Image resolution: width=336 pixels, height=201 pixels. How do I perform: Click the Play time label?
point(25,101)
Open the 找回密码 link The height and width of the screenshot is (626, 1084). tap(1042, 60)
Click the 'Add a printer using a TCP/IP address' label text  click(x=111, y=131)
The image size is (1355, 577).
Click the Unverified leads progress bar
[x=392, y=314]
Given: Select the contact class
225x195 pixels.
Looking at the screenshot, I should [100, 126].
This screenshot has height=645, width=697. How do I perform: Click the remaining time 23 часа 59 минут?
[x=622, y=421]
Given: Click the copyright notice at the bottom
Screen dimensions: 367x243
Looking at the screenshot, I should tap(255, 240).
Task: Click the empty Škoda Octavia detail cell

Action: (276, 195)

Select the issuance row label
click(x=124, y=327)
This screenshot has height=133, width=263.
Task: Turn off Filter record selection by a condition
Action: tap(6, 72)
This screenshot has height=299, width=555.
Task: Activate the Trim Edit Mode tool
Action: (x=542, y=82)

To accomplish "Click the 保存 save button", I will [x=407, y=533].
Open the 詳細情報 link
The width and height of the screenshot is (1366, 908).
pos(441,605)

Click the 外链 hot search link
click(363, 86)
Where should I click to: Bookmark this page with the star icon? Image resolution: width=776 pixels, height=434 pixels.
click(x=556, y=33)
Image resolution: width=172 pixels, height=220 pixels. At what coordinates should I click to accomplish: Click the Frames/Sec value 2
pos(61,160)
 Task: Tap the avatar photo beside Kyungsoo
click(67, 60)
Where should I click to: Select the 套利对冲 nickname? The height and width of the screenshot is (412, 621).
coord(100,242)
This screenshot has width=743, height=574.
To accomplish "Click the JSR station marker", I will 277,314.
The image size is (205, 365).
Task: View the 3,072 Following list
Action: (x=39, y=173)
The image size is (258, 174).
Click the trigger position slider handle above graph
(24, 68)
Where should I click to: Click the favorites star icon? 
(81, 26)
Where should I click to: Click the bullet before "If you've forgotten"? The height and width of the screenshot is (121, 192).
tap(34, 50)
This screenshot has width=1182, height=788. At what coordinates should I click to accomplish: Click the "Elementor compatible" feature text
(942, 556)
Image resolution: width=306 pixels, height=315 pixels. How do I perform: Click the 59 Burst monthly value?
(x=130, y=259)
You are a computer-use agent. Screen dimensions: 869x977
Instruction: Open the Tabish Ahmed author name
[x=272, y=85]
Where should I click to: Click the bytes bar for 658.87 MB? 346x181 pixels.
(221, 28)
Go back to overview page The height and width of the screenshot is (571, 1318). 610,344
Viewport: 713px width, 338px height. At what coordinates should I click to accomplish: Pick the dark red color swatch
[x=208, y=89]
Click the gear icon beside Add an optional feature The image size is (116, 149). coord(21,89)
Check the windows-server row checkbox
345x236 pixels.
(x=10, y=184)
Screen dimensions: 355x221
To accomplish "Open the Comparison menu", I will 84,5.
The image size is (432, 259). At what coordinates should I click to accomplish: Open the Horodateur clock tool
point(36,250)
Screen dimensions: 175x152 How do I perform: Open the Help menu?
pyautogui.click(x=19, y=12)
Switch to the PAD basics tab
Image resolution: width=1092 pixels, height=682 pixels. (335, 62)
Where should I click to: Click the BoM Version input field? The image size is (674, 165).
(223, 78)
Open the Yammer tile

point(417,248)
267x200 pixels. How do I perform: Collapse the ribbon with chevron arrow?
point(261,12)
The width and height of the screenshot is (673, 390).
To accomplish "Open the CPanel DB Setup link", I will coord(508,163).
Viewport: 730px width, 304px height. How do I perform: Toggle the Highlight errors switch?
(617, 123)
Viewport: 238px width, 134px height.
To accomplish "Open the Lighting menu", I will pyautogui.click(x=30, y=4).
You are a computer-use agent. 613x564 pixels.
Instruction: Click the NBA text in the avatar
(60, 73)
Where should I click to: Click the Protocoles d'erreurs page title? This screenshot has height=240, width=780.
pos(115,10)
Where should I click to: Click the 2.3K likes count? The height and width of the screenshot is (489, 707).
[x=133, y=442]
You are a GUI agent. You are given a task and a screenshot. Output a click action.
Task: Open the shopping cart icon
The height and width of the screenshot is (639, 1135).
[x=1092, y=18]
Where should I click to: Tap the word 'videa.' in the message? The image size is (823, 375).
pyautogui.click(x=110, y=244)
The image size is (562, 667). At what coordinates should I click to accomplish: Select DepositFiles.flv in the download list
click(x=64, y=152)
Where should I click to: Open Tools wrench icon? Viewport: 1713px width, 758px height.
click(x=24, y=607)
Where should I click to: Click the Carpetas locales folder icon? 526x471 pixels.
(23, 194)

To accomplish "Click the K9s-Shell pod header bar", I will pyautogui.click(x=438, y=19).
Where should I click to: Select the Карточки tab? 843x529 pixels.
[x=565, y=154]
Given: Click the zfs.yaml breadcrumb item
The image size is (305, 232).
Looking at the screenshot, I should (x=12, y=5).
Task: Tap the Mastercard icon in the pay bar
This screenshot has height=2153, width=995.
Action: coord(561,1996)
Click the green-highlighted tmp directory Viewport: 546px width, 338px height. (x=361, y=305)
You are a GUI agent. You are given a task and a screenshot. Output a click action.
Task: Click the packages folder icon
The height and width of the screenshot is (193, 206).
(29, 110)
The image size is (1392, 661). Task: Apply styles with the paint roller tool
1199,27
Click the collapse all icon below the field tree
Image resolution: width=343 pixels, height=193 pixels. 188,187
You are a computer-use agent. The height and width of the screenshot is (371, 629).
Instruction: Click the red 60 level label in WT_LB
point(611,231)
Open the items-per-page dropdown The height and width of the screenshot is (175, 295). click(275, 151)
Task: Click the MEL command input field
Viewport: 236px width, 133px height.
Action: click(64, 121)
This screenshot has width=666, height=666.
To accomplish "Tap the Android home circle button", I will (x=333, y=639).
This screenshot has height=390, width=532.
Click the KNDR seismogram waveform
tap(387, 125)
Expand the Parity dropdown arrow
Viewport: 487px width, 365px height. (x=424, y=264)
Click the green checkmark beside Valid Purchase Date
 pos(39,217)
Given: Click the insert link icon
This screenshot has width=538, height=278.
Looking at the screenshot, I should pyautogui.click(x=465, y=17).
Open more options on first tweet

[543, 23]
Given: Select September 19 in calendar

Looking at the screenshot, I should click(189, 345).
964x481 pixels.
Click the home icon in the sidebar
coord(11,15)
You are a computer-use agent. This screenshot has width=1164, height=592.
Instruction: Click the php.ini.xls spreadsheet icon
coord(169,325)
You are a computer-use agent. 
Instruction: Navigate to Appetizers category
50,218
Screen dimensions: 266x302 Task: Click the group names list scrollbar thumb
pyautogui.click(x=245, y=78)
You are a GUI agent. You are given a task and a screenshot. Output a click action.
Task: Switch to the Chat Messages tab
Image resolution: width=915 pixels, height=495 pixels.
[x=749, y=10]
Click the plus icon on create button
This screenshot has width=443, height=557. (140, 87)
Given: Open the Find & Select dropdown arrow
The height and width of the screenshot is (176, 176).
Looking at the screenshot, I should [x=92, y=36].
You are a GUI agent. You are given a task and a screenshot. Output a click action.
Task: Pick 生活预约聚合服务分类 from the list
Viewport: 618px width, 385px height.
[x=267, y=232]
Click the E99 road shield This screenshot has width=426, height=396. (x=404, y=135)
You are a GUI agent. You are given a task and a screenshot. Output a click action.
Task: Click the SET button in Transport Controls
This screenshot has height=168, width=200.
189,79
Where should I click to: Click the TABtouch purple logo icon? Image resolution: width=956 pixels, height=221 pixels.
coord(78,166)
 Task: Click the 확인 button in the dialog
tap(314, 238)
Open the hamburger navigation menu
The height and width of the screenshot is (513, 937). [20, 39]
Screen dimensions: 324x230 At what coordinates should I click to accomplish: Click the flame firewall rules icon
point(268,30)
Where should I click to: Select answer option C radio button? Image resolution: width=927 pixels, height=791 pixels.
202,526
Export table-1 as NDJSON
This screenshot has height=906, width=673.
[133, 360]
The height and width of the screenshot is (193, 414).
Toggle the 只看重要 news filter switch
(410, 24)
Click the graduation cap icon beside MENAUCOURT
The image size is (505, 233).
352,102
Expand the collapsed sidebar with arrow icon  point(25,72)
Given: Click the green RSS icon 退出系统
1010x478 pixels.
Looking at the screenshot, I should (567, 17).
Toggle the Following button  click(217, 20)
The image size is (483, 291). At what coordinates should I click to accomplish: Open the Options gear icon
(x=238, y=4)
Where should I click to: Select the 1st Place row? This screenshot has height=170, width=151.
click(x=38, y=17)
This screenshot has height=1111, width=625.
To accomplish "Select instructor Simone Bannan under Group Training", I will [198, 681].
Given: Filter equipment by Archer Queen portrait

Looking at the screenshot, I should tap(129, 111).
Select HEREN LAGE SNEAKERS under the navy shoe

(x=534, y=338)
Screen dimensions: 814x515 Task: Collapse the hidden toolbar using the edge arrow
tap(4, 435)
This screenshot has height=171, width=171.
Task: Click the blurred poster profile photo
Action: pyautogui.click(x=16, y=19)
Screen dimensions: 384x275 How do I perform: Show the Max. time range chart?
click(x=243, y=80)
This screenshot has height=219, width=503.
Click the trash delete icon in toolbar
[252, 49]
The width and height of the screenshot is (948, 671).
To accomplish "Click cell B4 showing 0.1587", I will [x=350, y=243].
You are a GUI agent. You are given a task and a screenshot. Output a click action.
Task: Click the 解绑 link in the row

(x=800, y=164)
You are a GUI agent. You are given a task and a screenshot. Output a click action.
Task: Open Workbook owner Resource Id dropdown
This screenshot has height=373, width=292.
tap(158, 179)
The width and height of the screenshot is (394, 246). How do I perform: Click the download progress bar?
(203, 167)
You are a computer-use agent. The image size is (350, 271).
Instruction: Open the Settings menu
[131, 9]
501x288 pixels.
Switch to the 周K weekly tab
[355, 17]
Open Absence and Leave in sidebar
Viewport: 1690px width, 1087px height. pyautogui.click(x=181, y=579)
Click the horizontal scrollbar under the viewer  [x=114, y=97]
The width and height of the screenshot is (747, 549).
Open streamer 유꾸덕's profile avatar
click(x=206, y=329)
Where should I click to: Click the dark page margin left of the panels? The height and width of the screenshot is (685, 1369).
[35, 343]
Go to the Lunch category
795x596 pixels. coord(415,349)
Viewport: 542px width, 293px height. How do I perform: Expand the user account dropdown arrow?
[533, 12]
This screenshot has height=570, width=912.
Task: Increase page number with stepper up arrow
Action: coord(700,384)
==*==
Task details: Find the word "computer" in the entries and show each line where it is found.

Written reply:
You are a computer-use agent. Screen dimensions: 869x977
You are a computer-use agent. 613x564 pixels.
You are a computer-use agent. The height and width of the screenshot is (371, 629).
You are a computer-use agent. This screenshot has width=1164, height=592.
You are a computer-use agent. 
You are a computer-use agent. The image size is (350, 271).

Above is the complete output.